My second day at Budapest re:Activism conference is filled with discourses on peer production network.
This morning Jochai Benkler from Yale presented a very impressive overview of the networked information economy in which he put some highlights on the economic, political, and cultural (positive) dimensions of peer-to-peer network which potentially give hope for freedom and justice to grow in the information society that now has increasingly becomes more and more capitalistic.
In the panel of political economy of peer production network (now I am sitting in), that includes Lawrence Lessig, Felix Stadler (openflows.org) and Jimmy Wales (wikipedia founder), among others, some issues arise: sustainable production vs voluntary labor, production vs consumption of information, creativity vs productivity, fear of co-optation etc.
Larry Lessig in particular is concerned about the fundamental insight of IT architecture which is inter-operability that opens explosion of tools. He believes that the interoperability encourages the growth of creative production of community. He really thinks that any legal infrastructures (such as some existing licensing systems -> copyright) that prevent inter-operability is and should be seen as a real failure.

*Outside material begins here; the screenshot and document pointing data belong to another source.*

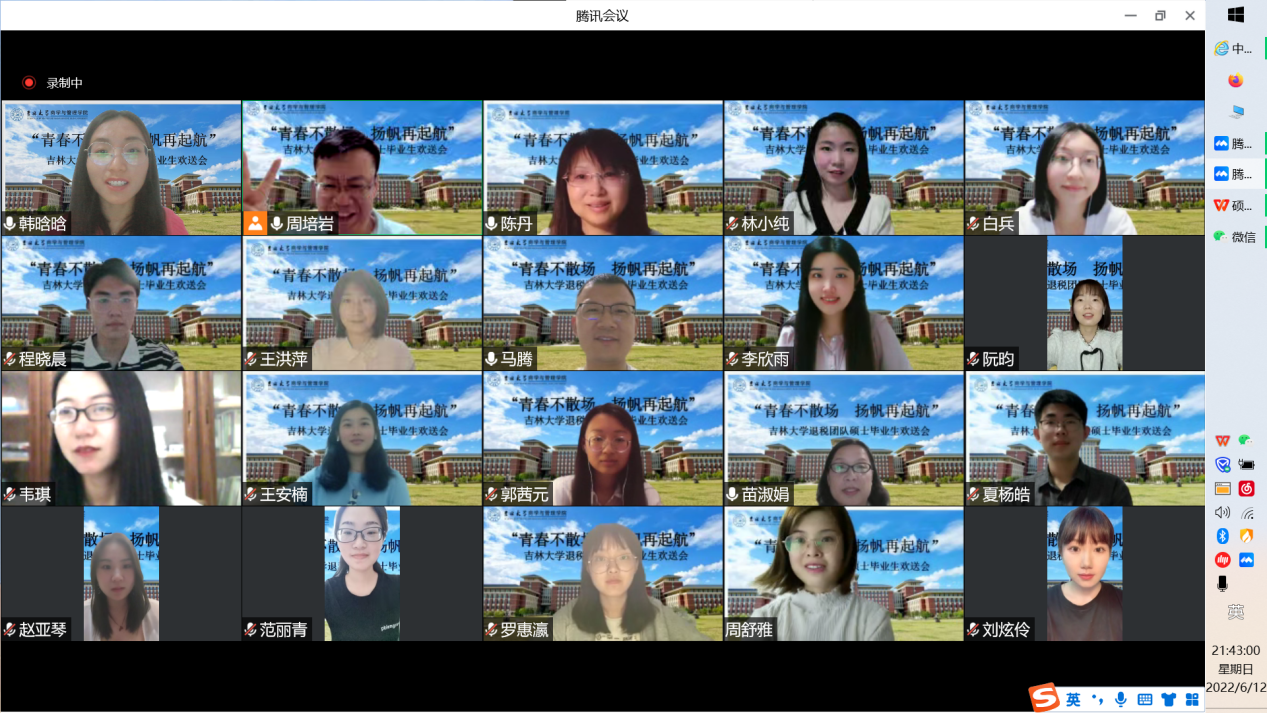1267x713 pixels.
Task: Switch to the WeChat taskbar item
Action: click(x=1235, y=237)
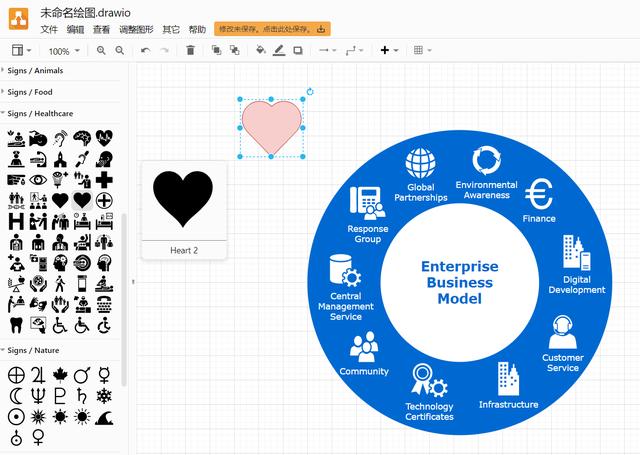The image size is (640, 455).
Task: Pick the maple leaf shape in Signs / Nature
Action: tap(60, 375)
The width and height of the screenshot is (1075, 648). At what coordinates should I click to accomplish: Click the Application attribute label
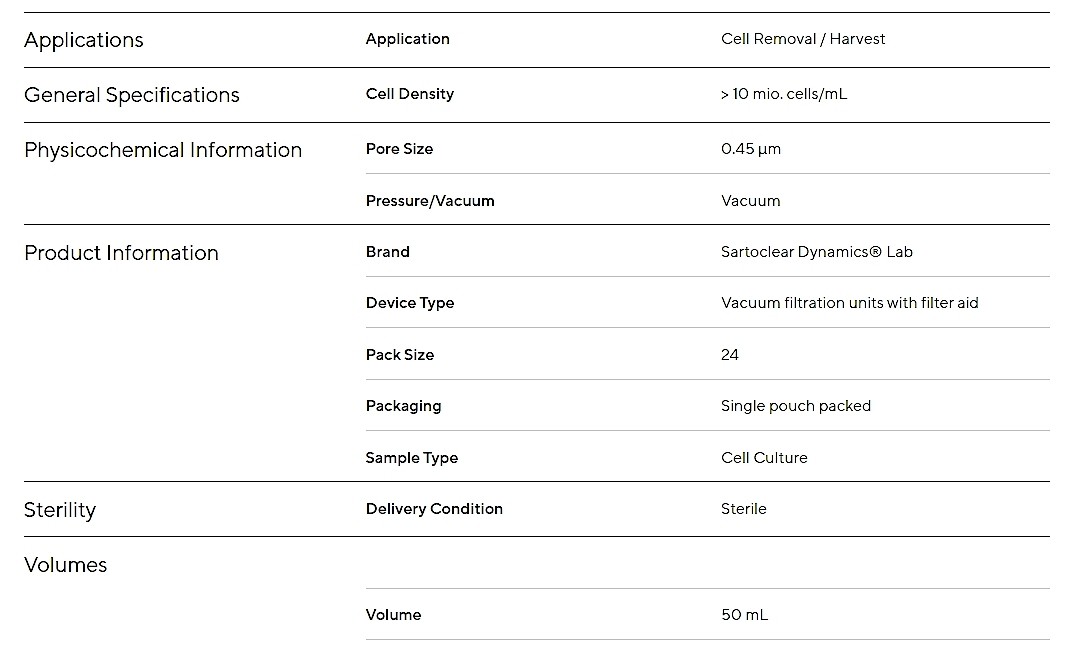(408, 39)
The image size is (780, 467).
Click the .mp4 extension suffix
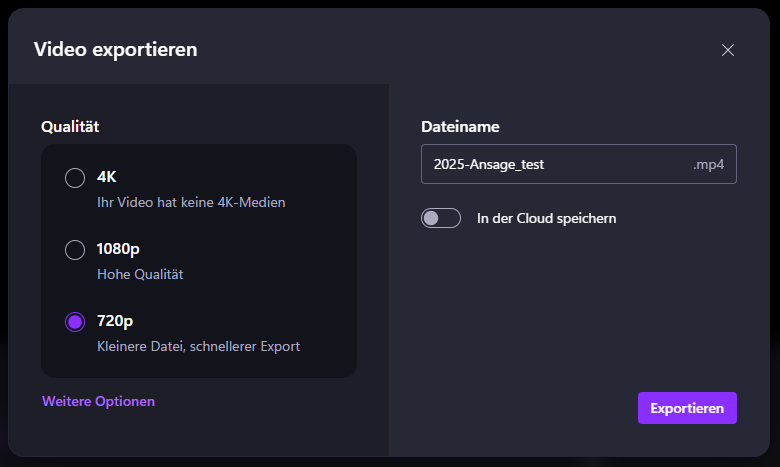[708, 165]
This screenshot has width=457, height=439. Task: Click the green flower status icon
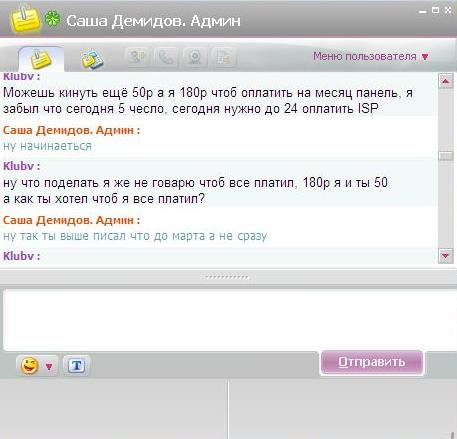53,19
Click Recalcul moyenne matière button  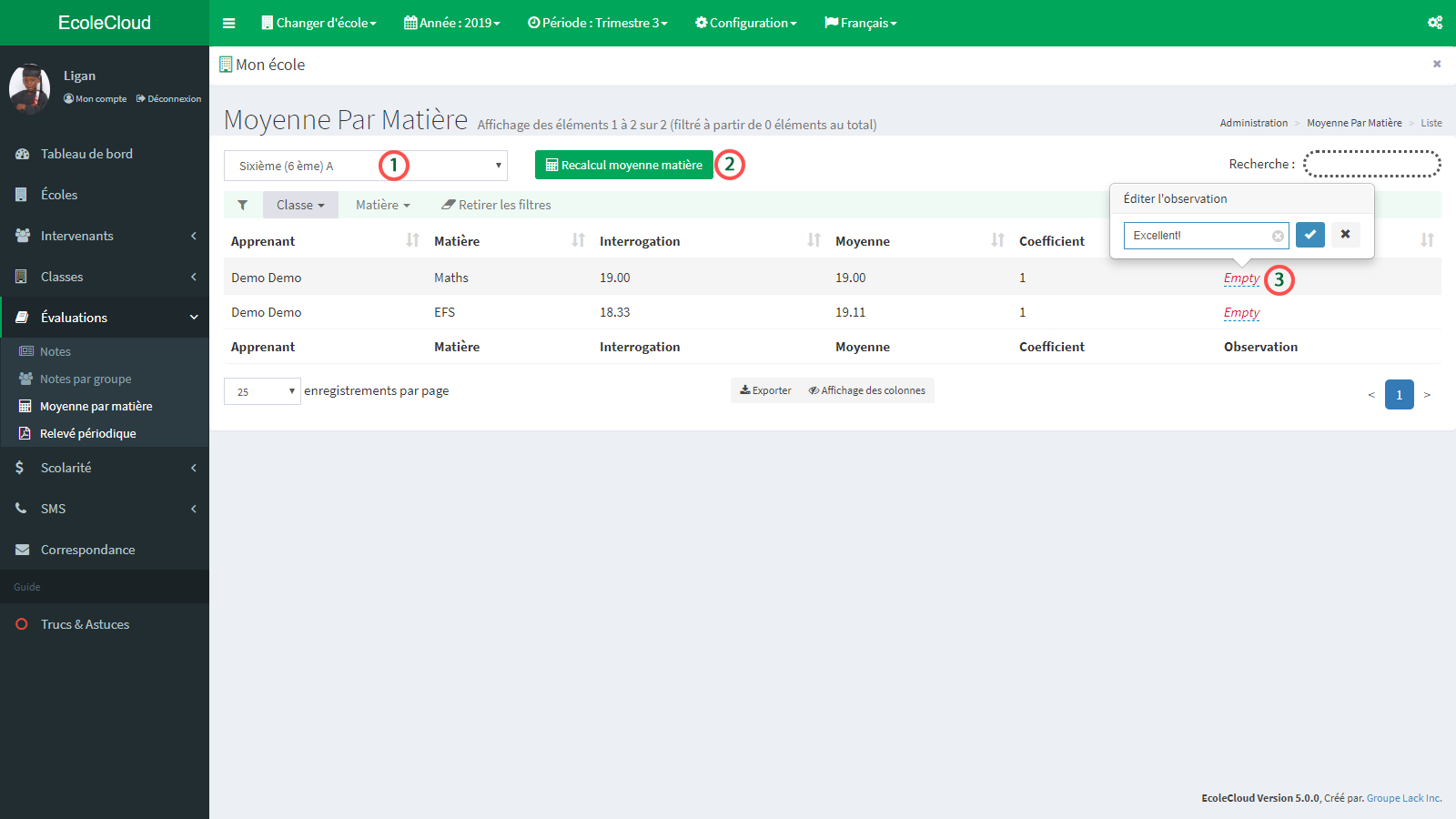623,165
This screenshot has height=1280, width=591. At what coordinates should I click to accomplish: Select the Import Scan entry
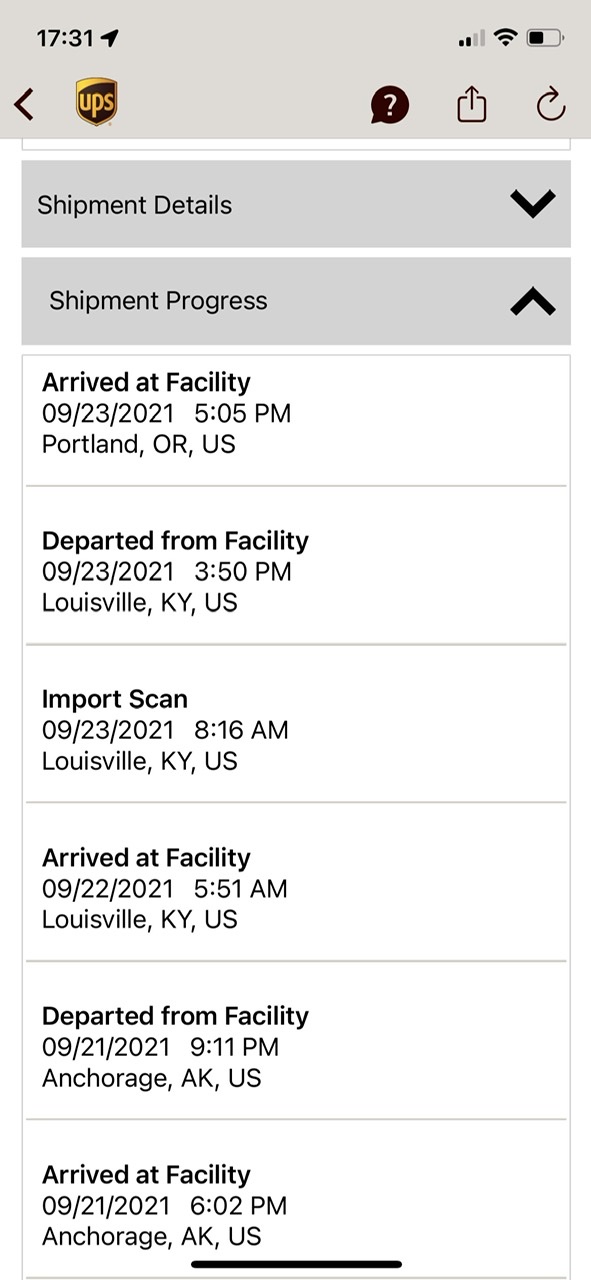[x=296, y=730]
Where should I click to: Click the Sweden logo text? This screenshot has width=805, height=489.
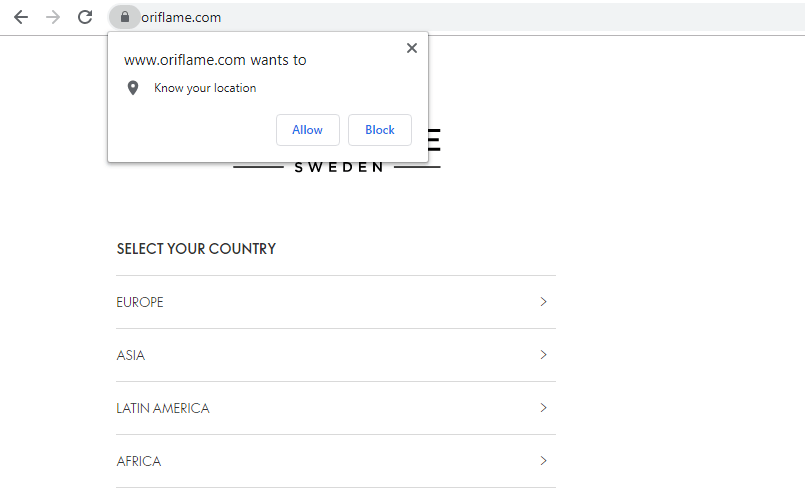coord(339,167)
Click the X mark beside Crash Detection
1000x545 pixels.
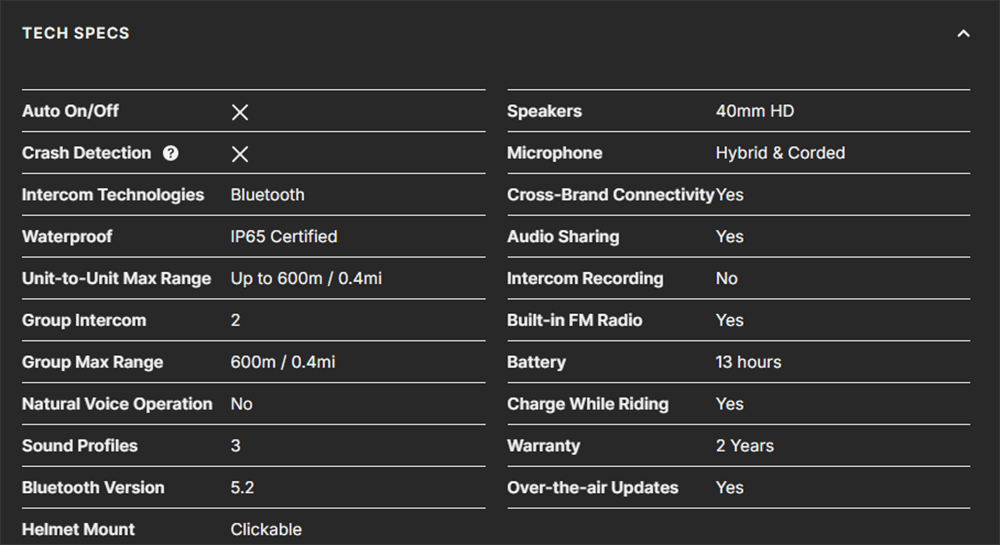pos(240,154)
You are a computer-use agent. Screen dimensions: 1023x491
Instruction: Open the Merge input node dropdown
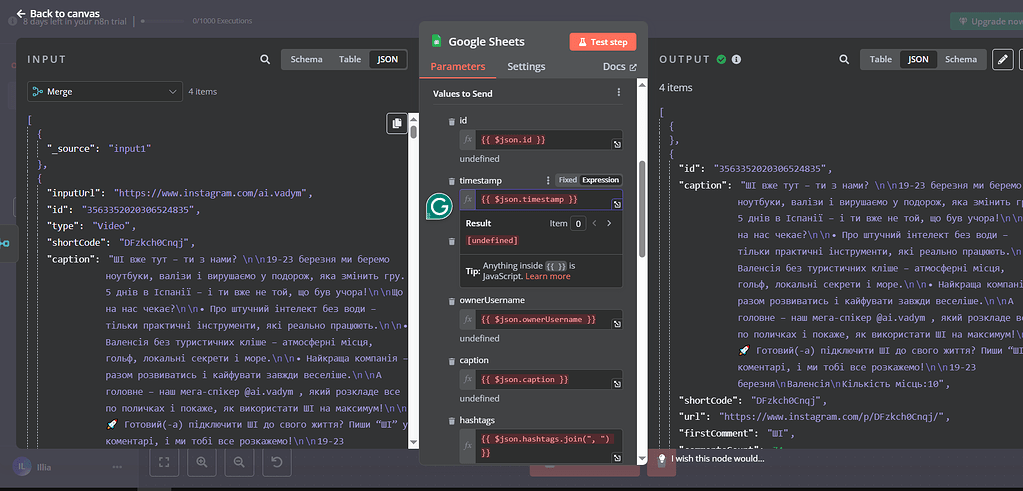[104, 91]
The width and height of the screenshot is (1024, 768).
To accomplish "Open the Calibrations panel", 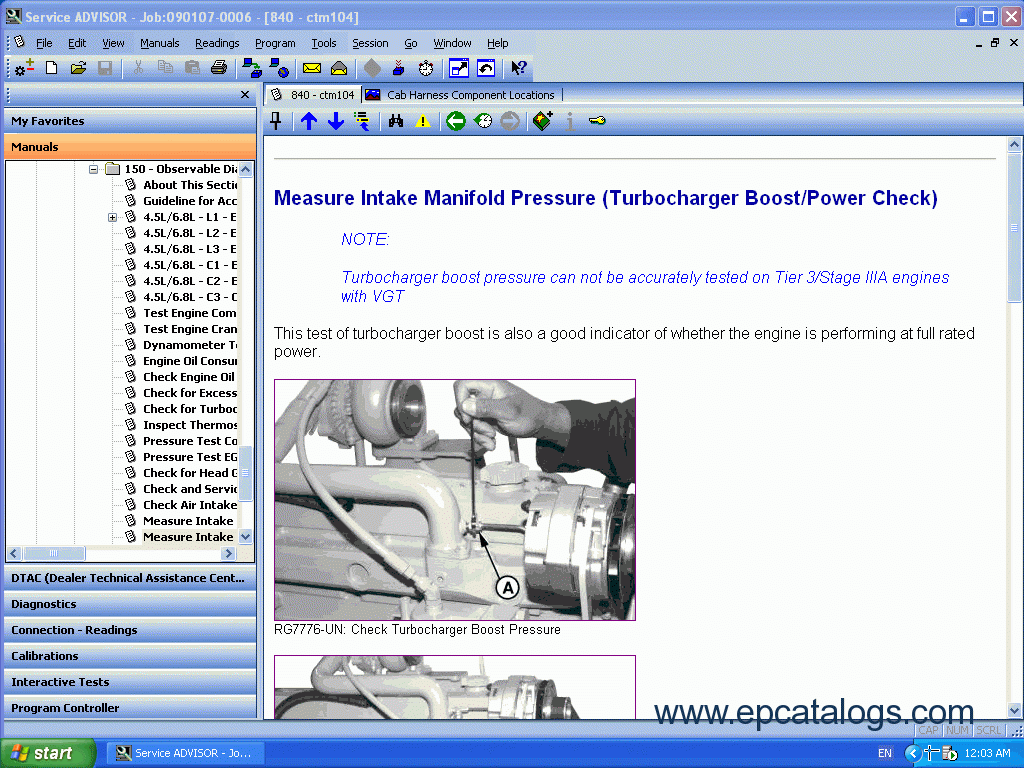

Indeed, licensing issue indeed is a real issue in the peer-to-peer network. While among communities, people are mostly willing to share, it's difficult to determine what kind of licensing code that would accommodate what members of communities want. Simply put, I really think any license code is ok as long as it is based on the spirit of maximization of creativity and can prevent any domination of market (or other parties). Yet, in practice it is not as simple as it sounds.